Here's a fun fact from Ze-Gen, the company that turns landfill waste into commercially exploitable syngas by dipping trash into hot iron.
Over one billion tons of trash have already been "landfilled" worldwide so far this year, and it's not even Labor Day yet.
The U.S. alone produces more than 250 million tons of municipal waste a year. Fifty-five percent of it ends up in landfills, where it turns into methane. In most cases, that methane seeps into the atmosphere. Methane is a far worse greenhouse gas than carbon dioxide so it's a serious problem.
Landfill reduction and gas capture technologies have begun to increasingly proliferate in the past few years. A few companies, for instance, are turning manure into methane in California and Texas. The problem, historically, however, is that these technologies have been too expensive to compete with natural gas, but the cost differences are getting smaller. Turning landfill into gas also reduces the costs associated with building and managing landfills.
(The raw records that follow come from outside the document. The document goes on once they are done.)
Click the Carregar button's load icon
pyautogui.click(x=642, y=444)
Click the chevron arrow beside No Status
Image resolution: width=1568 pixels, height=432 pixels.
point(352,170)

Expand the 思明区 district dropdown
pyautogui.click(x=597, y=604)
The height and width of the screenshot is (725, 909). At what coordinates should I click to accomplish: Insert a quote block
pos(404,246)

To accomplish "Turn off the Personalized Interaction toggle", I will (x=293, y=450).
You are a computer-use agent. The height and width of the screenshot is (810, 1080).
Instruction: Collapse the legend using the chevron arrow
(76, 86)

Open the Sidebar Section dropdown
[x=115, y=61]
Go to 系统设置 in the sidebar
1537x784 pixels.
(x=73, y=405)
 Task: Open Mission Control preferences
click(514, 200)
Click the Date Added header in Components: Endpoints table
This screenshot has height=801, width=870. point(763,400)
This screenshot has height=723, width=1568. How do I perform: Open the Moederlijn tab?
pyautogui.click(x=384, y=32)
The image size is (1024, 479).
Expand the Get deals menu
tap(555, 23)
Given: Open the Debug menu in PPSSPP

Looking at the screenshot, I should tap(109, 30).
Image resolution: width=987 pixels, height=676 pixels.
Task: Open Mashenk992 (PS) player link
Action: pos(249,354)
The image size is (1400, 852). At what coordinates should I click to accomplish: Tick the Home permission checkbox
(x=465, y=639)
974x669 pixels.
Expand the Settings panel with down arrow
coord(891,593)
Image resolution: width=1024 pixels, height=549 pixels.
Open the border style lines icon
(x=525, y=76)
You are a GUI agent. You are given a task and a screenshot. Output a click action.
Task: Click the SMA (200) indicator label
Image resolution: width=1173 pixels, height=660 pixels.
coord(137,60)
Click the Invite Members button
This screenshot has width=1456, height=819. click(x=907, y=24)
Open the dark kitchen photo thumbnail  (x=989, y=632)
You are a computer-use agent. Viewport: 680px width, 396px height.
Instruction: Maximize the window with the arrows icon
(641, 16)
Ze-Gen, which raised $20 million in a second round earlier this year, claims it can make syngas for $6 per million British Thermal Units, or BTUs. Ze-Gen does not make methane. Instead, the iron dip process results in carbon monoxide and hydrogen that can be used on-site. In most situations, these syngases can be burned in the same sort of applications – the difference is that carbon monoxide and hydrogen don't work with conventional pipelines.
Ze-Gen has a pilot plant in New Bedford, Mass., but it is scaling up for large commercial systems in 2012.